(Dataset excerpts)
────────
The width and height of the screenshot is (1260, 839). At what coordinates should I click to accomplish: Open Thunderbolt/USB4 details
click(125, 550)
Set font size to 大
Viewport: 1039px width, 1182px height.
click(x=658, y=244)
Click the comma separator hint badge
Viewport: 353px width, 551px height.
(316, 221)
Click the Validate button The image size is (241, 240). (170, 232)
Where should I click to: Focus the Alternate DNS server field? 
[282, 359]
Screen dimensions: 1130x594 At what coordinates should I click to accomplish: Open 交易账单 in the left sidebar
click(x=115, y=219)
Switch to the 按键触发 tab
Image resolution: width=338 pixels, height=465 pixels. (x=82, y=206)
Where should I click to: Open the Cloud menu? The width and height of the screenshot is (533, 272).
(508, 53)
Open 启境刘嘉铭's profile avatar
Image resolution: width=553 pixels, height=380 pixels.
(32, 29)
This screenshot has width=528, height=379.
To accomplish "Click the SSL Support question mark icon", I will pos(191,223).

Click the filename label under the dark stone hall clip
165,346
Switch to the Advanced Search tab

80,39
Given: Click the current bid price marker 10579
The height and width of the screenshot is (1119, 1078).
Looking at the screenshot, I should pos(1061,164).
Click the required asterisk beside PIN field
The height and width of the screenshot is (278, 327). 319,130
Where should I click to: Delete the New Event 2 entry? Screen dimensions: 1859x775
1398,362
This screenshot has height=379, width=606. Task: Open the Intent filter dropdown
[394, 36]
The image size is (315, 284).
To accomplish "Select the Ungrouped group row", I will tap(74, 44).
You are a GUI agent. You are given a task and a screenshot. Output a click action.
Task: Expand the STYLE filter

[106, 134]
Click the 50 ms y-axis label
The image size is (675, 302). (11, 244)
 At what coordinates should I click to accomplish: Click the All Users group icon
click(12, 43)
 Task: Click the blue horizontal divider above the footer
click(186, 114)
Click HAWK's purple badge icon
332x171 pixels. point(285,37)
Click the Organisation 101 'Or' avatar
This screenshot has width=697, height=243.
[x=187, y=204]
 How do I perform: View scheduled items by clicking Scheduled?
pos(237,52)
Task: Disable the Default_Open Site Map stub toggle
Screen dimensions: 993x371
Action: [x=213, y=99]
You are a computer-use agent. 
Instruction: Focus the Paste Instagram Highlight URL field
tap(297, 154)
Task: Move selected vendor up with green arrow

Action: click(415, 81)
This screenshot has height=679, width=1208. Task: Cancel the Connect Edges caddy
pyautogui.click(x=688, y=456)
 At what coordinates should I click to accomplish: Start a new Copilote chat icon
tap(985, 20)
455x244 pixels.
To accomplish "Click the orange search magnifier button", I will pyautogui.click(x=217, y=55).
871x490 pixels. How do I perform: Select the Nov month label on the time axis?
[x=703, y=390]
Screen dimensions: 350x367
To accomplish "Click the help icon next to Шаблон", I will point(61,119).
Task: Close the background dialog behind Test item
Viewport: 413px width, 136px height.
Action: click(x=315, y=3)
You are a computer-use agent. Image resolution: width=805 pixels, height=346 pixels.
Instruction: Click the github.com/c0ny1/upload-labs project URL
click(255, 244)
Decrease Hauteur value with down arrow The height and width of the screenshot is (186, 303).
────────
**WHAT YOU ARE ASKED TO DO**
Count up the lines in the records where the string "button" appears. Your reply is that number alone.

**RESULT FOR THIS EXERCISE**
2